Yes, it will still be possible to obtain classical European patents giving a bundle of national rights on a country by country basis. There is no intention for this to change.
After implementation of the reforms three types of patent will be obtainable across Europe:
- National patents, examined and granted by national patent offices
- European patents, examined and granted by the EPO and valid in states chosen by the owner, and equivalent to a bundle of national patent rights in each of those states
- Unitary patents , also granted by the EPO, being a single multinational patent right valid in participating EU states
Existing systems for obtaining classical European patents and national patents will remain intact, but under the new system there will be an additional third way to obtain patent protection, the unitary patent. Depending on their commercial and legal circumstances, and bearing in mind the different costs, applicants will have to decide which protection to seek.

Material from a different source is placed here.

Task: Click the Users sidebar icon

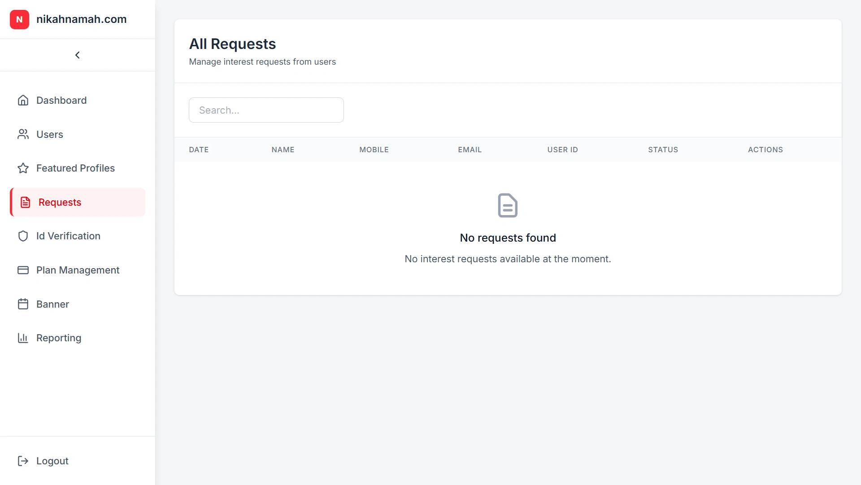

It will also be possible to combine different types of patent protection, eg to have a unitary patent in the relevant EU states and, in parallel, a classical European patent in a number of non-EU states.
An important change under the new system is that not only unitary patents, but also European patents, will in future be under the jurisdiction of the new Unitary Patent Court, although, during a transitional period, patent owners will be able to “opt out” of the jurisdiction of the Unitary Patent Court, upon payment of a fee, and they can opt back in at a later date, also requiring a fee.